╭─ 原文

NLP实战 | BERT文本分类及其魔改(附代码)

公众号新闻

2022-10-09 16:10

每天给你送来NLP技术干货！

写在前面

本文主要介绍了两种文本分类模型：BERT文本分类基础模型，及基于Bert和TextCNN的魔改模型。在作者实际的有关文本分类的工作中取得了F1值超越Bert基础模型近4%的效果。

1. Baseline：Bert文本分类器

Bert模型是Google在2018年10月发布的语言模型，一经问世就横扫NLP领域11项任务的最优结果，可谓风头一时无二。

有关于Bert中transformer的模型细节，我们在此就不赘述了。感兴趣的朋友，可以看看《The Illustrated Transformer》^[1]这篇文章。

1.1 BERT文本分类模型

Bert文本分类模型常见做法为将Bert最后一层输出的第一个token位置（CLS位置）当作句子的表示，后接全连接层进行分类。模型很简单，我们直接看代码！

╰─

- **任务目标**:
上面这篇关于BERT文本分类的原文称Bert模型"风头一时无二"。请根据原文说明作者为何这样评价。

╭─ 所给材料

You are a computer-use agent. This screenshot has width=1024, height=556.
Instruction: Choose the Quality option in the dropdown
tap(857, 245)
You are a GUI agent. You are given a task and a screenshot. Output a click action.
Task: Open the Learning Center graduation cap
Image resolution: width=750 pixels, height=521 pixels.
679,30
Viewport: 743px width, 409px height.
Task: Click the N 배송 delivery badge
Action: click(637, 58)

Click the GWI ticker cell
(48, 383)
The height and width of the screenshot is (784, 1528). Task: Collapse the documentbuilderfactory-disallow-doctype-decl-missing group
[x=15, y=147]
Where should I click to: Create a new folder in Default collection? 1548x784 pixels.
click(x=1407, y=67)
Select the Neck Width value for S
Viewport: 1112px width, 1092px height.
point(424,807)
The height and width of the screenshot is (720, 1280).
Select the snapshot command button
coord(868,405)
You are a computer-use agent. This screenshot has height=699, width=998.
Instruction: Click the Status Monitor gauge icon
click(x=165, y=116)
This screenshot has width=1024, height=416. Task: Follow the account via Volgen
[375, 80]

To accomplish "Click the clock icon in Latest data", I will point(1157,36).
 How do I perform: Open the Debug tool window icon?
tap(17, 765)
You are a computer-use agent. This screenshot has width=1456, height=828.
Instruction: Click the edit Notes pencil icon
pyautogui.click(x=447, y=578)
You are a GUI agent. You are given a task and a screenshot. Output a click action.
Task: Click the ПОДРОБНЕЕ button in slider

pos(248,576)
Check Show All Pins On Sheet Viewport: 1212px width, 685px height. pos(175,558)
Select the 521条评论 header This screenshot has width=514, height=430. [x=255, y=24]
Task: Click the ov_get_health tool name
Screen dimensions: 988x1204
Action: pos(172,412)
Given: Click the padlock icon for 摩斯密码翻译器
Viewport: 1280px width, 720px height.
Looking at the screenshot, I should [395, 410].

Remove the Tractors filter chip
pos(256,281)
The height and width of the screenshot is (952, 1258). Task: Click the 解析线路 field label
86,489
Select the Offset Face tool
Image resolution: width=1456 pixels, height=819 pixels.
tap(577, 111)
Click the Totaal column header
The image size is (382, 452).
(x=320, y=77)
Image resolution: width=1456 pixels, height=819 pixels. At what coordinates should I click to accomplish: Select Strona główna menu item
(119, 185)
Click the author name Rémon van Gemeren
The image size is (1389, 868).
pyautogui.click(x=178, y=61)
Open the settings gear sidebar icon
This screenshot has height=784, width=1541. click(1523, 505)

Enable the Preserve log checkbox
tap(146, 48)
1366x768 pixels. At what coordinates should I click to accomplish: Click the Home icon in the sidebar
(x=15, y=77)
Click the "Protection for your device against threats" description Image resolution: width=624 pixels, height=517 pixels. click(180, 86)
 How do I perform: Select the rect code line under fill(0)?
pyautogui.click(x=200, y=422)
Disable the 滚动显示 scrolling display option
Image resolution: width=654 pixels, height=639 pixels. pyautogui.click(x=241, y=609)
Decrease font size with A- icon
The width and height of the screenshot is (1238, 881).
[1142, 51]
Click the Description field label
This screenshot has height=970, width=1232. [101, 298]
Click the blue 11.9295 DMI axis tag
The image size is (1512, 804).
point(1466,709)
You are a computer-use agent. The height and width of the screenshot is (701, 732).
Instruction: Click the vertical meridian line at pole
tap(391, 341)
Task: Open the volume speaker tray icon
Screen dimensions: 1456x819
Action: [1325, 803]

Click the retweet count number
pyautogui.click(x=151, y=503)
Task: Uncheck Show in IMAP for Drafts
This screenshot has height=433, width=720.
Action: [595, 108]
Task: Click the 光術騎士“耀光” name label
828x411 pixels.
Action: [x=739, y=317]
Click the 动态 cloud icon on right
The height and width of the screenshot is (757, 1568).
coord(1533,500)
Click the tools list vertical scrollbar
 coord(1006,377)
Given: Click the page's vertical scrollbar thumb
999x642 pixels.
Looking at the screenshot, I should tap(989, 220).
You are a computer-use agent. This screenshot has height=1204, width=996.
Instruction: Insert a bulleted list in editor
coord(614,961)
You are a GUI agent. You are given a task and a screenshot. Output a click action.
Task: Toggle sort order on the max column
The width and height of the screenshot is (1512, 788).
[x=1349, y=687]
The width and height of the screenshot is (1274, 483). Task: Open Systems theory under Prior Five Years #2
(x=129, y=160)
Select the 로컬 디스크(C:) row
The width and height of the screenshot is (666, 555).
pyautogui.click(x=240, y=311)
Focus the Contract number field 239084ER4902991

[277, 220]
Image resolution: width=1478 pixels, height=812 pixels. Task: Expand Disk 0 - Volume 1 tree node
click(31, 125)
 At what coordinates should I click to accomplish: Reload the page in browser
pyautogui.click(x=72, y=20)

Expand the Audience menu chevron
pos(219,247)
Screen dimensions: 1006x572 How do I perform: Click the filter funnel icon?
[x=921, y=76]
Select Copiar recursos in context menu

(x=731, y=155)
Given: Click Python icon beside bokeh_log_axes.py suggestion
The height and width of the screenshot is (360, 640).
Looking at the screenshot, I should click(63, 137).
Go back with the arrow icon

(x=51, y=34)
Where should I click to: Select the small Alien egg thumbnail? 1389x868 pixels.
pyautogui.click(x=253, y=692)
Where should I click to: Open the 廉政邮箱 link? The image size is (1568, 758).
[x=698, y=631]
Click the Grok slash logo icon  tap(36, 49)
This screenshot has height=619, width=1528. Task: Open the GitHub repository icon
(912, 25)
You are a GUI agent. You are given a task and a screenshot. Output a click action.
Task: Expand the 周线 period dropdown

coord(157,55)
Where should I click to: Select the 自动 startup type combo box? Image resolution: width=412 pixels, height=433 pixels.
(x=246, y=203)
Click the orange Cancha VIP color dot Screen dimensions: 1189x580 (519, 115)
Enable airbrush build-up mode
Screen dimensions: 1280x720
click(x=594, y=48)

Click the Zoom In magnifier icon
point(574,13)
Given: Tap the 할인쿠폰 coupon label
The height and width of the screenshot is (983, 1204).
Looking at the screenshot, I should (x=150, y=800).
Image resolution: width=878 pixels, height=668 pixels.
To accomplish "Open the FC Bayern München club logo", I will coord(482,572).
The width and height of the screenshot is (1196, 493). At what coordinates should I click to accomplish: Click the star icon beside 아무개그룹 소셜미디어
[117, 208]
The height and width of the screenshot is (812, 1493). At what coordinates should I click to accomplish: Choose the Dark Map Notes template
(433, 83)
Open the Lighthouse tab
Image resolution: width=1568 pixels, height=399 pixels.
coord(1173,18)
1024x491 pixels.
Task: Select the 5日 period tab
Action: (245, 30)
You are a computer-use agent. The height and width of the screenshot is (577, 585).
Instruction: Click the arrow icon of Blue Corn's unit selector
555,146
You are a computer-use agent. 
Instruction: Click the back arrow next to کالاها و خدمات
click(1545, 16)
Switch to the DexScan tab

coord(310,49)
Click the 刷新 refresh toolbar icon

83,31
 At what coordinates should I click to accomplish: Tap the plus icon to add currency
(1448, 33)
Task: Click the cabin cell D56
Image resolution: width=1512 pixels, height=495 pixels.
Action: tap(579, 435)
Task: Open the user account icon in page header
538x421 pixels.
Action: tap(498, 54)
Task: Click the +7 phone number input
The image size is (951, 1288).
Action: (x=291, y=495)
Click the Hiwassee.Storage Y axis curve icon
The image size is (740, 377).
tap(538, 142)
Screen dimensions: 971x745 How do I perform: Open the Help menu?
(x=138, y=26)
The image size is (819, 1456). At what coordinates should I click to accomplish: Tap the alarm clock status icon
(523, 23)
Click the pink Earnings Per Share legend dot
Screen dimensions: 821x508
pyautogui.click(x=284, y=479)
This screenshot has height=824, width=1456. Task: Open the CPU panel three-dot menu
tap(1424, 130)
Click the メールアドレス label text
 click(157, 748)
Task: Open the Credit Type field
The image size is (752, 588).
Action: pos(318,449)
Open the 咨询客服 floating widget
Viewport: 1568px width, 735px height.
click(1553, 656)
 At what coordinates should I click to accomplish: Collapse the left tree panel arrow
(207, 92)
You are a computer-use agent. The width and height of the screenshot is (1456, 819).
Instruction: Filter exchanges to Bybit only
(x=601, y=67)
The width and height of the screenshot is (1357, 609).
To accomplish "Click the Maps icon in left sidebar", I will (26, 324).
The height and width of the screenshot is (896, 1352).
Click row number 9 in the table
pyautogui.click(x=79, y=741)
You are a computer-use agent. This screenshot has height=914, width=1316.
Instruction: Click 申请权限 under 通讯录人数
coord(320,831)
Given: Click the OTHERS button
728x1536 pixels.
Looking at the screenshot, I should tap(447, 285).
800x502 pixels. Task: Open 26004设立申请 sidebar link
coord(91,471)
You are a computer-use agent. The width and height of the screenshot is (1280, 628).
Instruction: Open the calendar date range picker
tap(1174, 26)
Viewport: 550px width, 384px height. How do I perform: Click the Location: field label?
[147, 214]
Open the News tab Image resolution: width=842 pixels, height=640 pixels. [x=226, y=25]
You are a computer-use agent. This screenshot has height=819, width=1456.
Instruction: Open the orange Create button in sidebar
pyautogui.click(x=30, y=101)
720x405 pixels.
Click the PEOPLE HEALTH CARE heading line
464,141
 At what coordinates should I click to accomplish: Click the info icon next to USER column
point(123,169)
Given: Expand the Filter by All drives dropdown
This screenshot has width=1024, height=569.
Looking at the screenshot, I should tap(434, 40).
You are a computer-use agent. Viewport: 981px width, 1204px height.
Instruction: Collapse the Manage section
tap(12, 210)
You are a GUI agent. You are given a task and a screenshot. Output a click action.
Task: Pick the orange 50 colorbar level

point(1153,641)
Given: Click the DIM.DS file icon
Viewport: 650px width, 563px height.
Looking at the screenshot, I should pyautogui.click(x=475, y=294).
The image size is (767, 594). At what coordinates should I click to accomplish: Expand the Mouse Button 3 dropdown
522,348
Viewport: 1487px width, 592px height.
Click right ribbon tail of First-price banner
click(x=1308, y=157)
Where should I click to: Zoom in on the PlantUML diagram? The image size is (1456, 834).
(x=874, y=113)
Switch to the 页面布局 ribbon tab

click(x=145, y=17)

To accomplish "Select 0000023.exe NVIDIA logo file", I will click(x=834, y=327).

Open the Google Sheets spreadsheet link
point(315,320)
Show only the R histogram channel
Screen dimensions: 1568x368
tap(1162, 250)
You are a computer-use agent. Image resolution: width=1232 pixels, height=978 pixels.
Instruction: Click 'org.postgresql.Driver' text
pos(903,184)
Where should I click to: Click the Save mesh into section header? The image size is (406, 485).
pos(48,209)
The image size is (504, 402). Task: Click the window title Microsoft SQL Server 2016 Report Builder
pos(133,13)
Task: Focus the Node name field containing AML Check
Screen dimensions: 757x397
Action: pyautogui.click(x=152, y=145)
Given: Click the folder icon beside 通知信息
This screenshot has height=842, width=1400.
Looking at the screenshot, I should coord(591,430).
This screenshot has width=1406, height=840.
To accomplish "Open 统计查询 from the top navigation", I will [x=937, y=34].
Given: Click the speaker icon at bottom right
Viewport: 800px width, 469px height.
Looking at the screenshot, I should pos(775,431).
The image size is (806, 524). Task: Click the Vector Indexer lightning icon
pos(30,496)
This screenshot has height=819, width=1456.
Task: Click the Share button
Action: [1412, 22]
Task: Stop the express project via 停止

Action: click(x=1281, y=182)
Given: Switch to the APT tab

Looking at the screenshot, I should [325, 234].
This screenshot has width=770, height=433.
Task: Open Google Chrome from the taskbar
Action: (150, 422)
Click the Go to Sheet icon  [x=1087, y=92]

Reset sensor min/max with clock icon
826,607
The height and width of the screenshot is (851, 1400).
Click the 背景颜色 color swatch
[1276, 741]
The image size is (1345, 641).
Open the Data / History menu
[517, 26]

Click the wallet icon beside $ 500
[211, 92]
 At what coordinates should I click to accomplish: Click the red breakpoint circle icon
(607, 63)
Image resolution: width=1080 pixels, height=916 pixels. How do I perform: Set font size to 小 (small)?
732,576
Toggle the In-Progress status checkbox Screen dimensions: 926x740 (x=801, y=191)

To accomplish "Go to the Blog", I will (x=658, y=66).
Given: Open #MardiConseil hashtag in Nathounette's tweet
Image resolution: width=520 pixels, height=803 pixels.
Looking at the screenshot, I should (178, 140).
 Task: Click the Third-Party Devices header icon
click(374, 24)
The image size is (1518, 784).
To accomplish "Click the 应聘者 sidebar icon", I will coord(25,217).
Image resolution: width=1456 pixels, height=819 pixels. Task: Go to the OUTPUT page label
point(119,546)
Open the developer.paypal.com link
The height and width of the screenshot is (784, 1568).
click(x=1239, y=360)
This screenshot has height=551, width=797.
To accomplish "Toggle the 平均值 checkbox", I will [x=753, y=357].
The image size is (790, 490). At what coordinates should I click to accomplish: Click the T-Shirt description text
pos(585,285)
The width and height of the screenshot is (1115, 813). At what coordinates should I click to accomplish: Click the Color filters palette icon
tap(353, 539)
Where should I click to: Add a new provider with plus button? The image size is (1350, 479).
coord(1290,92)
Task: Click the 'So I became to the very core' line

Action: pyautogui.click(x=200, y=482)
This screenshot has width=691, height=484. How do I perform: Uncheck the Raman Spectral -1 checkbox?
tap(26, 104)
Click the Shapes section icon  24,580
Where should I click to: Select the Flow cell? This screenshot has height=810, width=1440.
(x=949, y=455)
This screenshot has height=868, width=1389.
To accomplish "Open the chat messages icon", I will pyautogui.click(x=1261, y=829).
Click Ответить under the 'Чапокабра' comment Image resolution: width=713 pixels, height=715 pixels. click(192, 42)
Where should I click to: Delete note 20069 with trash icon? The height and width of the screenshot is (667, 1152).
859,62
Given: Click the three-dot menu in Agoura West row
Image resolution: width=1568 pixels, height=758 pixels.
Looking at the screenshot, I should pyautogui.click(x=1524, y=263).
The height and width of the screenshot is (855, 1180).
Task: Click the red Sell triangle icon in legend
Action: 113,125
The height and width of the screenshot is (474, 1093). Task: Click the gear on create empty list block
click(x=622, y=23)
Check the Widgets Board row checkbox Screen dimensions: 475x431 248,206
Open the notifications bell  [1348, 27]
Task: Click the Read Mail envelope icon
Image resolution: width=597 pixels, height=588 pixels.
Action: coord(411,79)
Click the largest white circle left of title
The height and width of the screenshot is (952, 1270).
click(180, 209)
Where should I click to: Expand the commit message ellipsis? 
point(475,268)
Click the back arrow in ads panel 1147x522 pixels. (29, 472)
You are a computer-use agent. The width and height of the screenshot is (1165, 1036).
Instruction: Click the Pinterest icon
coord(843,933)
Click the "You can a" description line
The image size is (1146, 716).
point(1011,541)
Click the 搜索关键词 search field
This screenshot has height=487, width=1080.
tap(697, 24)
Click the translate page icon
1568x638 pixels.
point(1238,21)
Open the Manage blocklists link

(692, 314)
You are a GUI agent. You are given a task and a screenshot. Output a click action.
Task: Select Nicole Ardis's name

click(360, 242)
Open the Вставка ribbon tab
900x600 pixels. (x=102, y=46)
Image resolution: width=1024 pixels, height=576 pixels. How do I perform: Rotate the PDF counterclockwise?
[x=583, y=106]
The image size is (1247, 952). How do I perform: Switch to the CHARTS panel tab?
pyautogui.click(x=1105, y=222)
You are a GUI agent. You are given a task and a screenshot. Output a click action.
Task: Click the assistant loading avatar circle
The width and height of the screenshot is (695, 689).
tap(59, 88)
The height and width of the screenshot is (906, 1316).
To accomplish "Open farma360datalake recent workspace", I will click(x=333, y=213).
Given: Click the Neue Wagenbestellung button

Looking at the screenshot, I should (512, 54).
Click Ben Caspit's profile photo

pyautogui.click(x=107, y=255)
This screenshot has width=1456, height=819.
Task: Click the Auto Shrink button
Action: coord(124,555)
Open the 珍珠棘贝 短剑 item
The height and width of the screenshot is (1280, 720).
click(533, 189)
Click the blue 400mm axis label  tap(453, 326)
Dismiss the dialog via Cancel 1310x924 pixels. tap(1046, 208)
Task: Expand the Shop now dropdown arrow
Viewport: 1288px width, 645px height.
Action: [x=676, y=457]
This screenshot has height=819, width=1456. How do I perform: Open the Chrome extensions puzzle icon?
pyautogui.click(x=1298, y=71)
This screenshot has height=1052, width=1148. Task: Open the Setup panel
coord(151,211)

╰─

- **参考答案**:
Bert模型由Google于2018年10月发布，一经问世就横扫了NLP领域11项任务的最优结果，因此作者说它风头一时无二。